El ex jefe de Gabinete Manuel Adorni podría perder la libertad en las próximas horas en la causa que lo investiga por enriquecimiento ilícito, luego de que se conociera el contenido de uno de los seis audios que están en manos de la Justicia, que estaban destinados al contratista Matías Tabar, encargado de las lujosas refacciones en su casa del country Indio Cua. En el mensaje, el ex funcionario da entender explícitamente que armaban a los testigos de la causa, lo que implica el delito de coacción, que prevé una pena de entre dos y cuatro años.
"Mati querido, ¿qué hacés? Yo te tengo que hablar como hace 10 o 15 días. Yo este finde tengo que ir a Indio, así que si querés hablamos ahí, que voy a estar más tranquilo. Por el tema del 4 de mayo. Nada. Obviamente te voy a dar todo el soporte que necesites. Despreocupate. Como hice con todos. Eso está de más decírtelo, pero contás con todo lo que yo te pueda ayudar", se oye a Adorni decirle al contratista. "Para que vos te quedes tranquilo, para que todos nos quedemos tranquilos", agregó más adelante.
La prueba que sacó al aire Radio con Vos y había adelantado el fin de semana el diario Clarín, contiene una confesión del ex vocero en relación al armado de los testigos que declararon en relación a las inconsistencias patrimoniales que lo llevaron a la inevitable renuncia. La fecha del 4 de mayo a la que se refiere es el día en el que Tabar debía declarar ante el fiscal Gerardo Pollicita y el juez federal Ariel Lijo.
De acuerdo a las versiones de la prensa que sigue a la Casa Rosada, la decisión de que salga de su cargo Adorni tuvo que ver con la existencia de estos audios y la inmediatez con la que iban a salir al aire. Sin ir más lejos, la renuncia llegó algunas horas antes de que se conociera por escrito parte del contenido de uno de los seis audios que están en manos de la Justicia. El que ya se conoció dura 1 minuto 35 segundos, aunque la otra parte es una consulta de las llaves térmicas de la casa de Indio Cua.

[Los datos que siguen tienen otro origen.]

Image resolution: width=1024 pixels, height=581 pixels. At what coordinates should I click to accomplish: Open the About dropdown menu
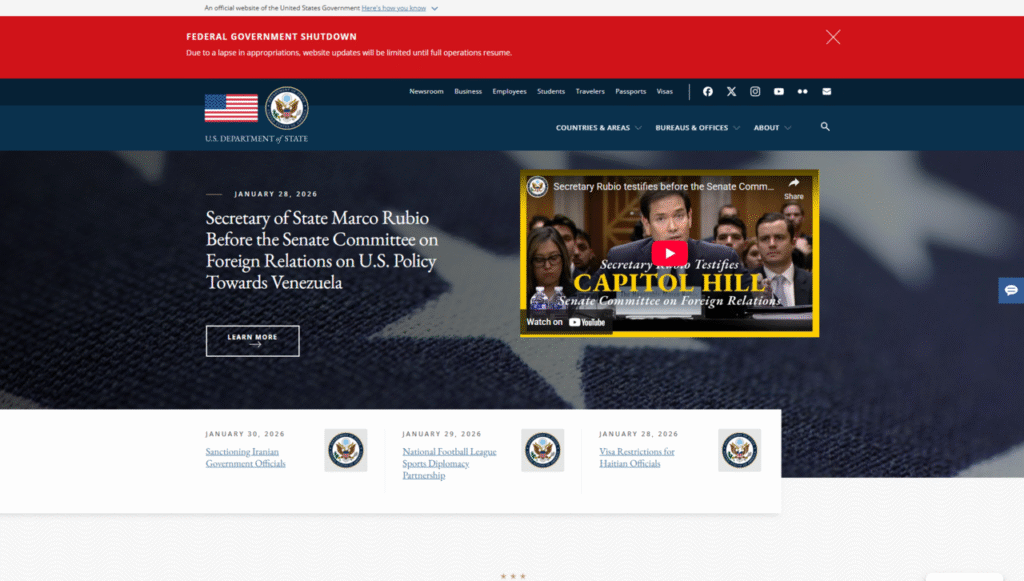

De acuerdo al Código Penal, el delito de Coacción prevé penas que van desde los dos a los cuatro años, aunque existen agravantes que pueden llevar el castigo hasta los 10 años. Sin embargo, sólo por el hecho del entorpecimiento de la investigación que implica la "ayuda" que quería ofrecer Adorni, el ex funcionario debería perder su libertad y exponerse a una prisión preventiva.

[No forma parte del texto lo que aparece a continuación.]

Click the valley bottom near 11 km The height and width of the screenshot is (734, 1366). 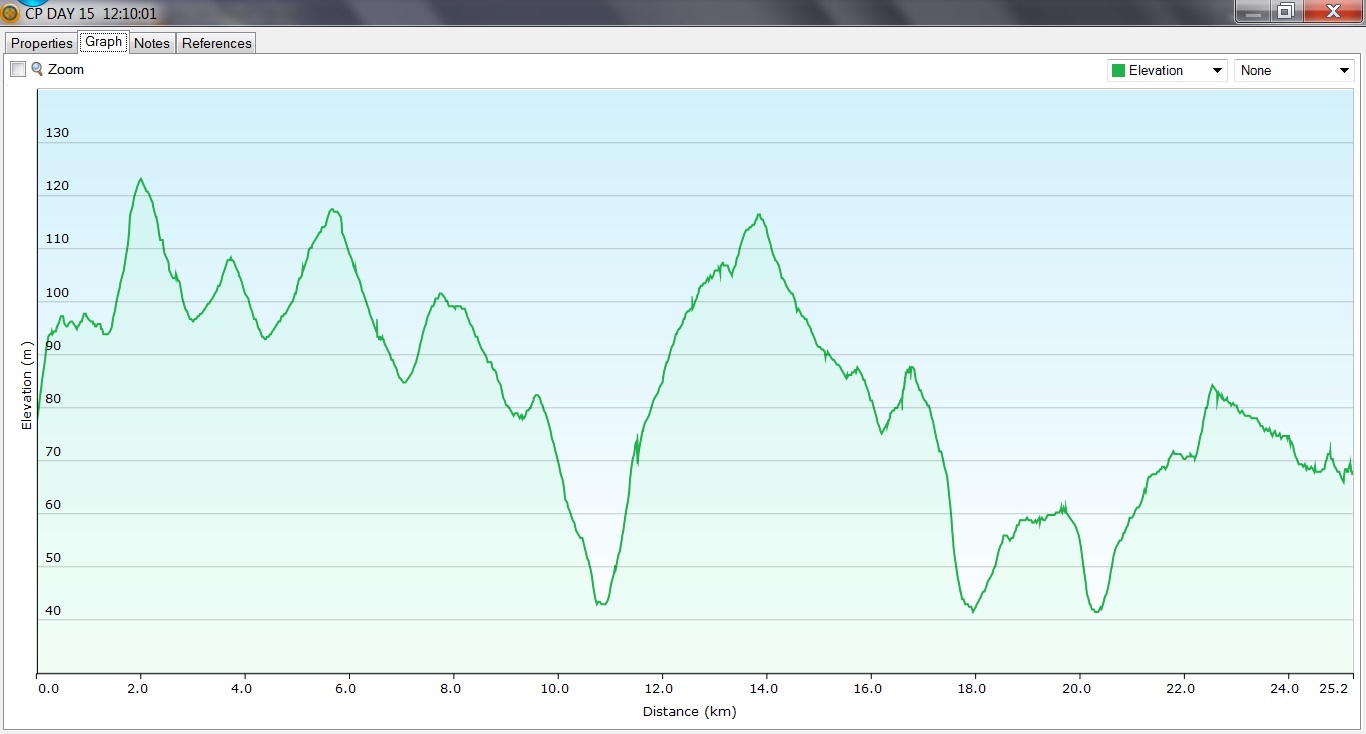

Lo cierto es que la Justicia tiene en sus manos estos audios desde hace meses, ya que los obtuvo tras la entrega del dispositivo móvil de Tabar. La salida el último fin de semana puede significar que la paciencia sobre el ex funcionario ya se agotó y que esa fue la principal razón de la "soltada de mano" que le hicieron desde el entorno del presidente Javier Milei y su hermana Karina.